"Slowing the spread of the gypsy moth is a priority in forest management in the U.S.," says Ottar Bjornstad, associate professor of entomology and biology, Penn State. "Understanding the underlying patterns in the spread of invasive species is important for successful management."
The accidental release of the gypsy moth in 1869 in Massachusetts has led to an infestation covering more than 386,000 square miles of the U.S. Northeast. Native to Europe and Asia, gypsy moths are currently found from Maine to North Carolina and west into Wisconsin where they defoliate trees and occasionally, cause extensive damage to northern deciduous forests.
"We analyzed historical data on the spread of the gypsy moth in the U.S. and found that its invasion has been characterized by regular periods of rapid spread interspersed between periods of little expansion," says Bjornstad. "This is the first identification of pulsed invasions for an invading species."

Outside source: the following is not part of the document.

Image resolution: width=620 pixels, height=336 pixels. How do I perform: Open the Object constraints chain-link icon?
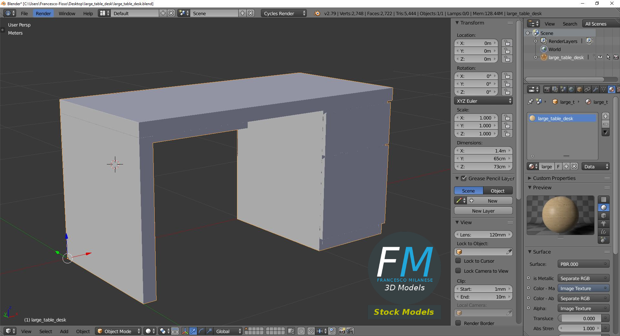pos(588,89)
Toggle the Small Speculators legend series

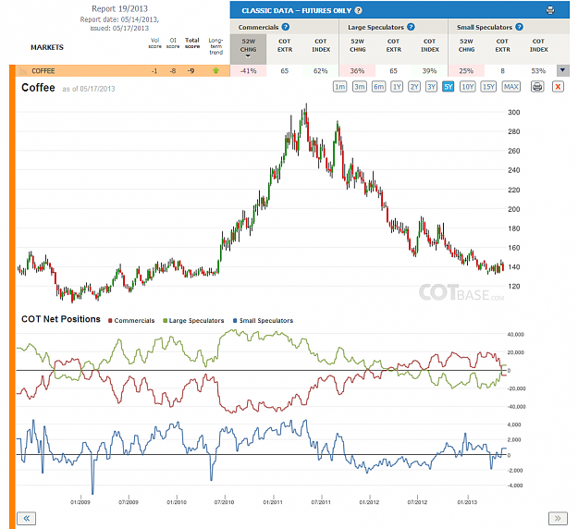point(263,321)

Bjornstad; Derek M. Johnson, Department of Biology, University of Louisiana, and Andrew M. Liebhold and Patrick C. Tobin, U.S. Forest Service, used historical, county-level quarantine records as well as forest service data from more than 100,000 pheromone traps set along the expanding gypsy moth population front for their theoretical model. The pheromone trap data were collected from 1988 to 2004.
They used a theoretical model to show how an interaction between negative population growth at low densities ?"the Allee effect" ?and the existence of a few satellite seed colonies created by human transfer of the insects over long distances, explain the invasion pulses, the researchers explain today (Nov. 16) in Nature. The gypsy moth adult is flightless and usually only spreads a short distance beyond infestation boundaries. External c olonies occur when moths hitch a ride on vehicles or other items relocated by people. Without an Allee effect, these colonies would establish, but because gypsy moths exhibit an Allee effect, the low populations are insufficient for establishment of permanent populations.
This is also true at the edges of the population area. If the population density is low, the Allee effect prevents growth across the boundaries. The model showed that no pulsed expansion exists for populations unaffected by the Allee effect. However, when the it is a factor, not only does pulsed expansion occur, but it mimics the historic pulses of the gypsy moth population from 1960 to 2002 found in the quarantine records.
Currently, the containment program for gypsy moths aims at controlling outbreaks outside the current population boundaries. The researchers suggest that "the invasion might also be slowed by suppressing outbreaks near the invasion front (within the populated area), to reduce the number of dispersers to below the donor threshold." This would decrease edge populations and prevent the periodic surges of growth that expand the territory.
Other invading species may also exhibit pulsed spreading. If researchers can determine that the Allee effect is in place, than this same plan of containment might aid in controlling a variety of pests.